Prior to the creation of the VET health training package, the current national framework governing the diploma of remedial massage, Remedial Massage courses could essentially contain whatever content a college chose to teach. In many cases these courses were near university standard, 2 year courses. Most contained a high level of training and professionalism and covered a large field of manual medicine. The VET health training package formalised the curriculum to be taught in Remedial Massage courses. This contributed to widespread acceptance of Remedial Massage as a profession across Australia.
The Emergence of Unethical RTO’s
Unfortunately, this also attracted a number of unethical RTOs (registered training organisations) into the market who looked at Remedial Massage training primarily as a business opportunity. They had little consideration for the ethical standards, and in turn quality, of their diploma training.
The VET training package allows a considerable amount of flexibility and many RTO’s took advantage of this flexibility, reducing the number of contact hours and assessment to a bare minimum. Such abuse of the system lead to an influx of poorly trained therapists into the profession. In fact in some cases, RTO’s were fraudulent in what they claimed they actually delivered, with one RTO that I know of being prosecuted in court (I won’t mention any names of course).
Medibank Private Review
This influx in part prompted the Medibank review of the Remedial Massage profession, discussed in detail in my previous blog post here. Part of their review found a number of Remedial Massage Providers were operating fraudulently, specifically the fraudulent use of provider status (see AMT news for more details on this).
The review saw Medibank put a freeze on the provision of new practitioner applications and subsequently implement new standards for graduates to receive registration. While this has been a step in the right direction for the industry as a whole, it has created many headaches for ethical RTOs, graduates and practitioners. Not the mention the unsuspecting public.
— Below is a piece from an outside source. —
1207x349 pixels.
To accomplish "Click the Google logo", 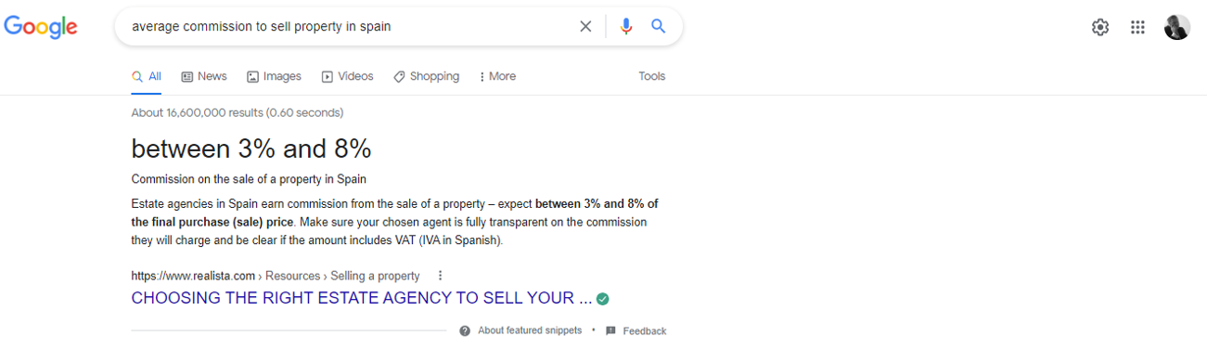I will pos(41,27).
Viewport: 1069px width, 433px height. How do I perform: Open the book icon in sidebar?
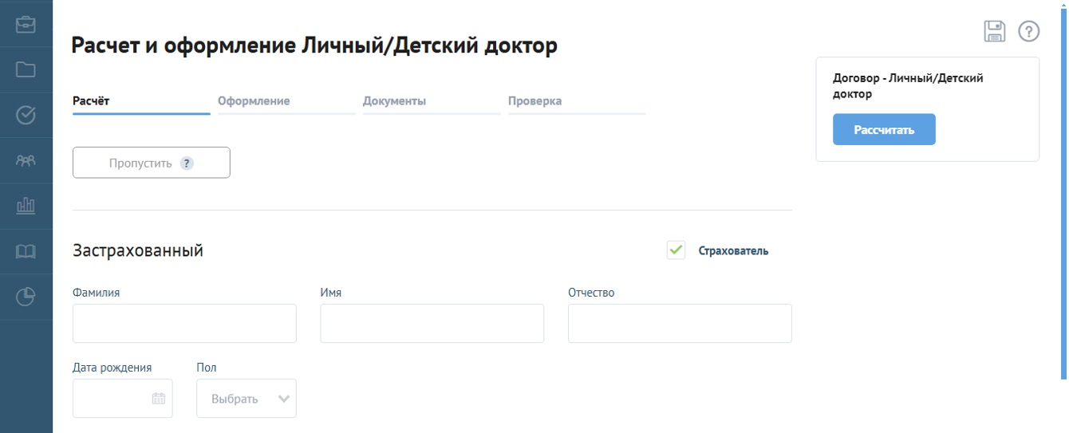pos(26,252)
I have heard anecdotally that GP’s were informed by the AMA of the dangers of poorly trained massage therapists, particularly the ‘chain’ massage providers within major shopping centres. There is little doubt that poorly trained therapists who ‘graduated’ from these unethical colleges are a significant threat to the Remedial Massage profession.
The New Reality
Whether Medibank Private’s actions will have the desired effect on the industry and see a reduction of unethical practices is difficult to say. However, its leadership will hopefully be followed by other health funds, and is certainly pushing the industry towards a higher level of professionalism. Additionally, there are currently two ongoing governmental reviews that will see major changes in direction for the non-registered health professions in Australia (see AMT link above). It is interesting times and it is important that as practitioners we all consider where we sit sit at the end of the day.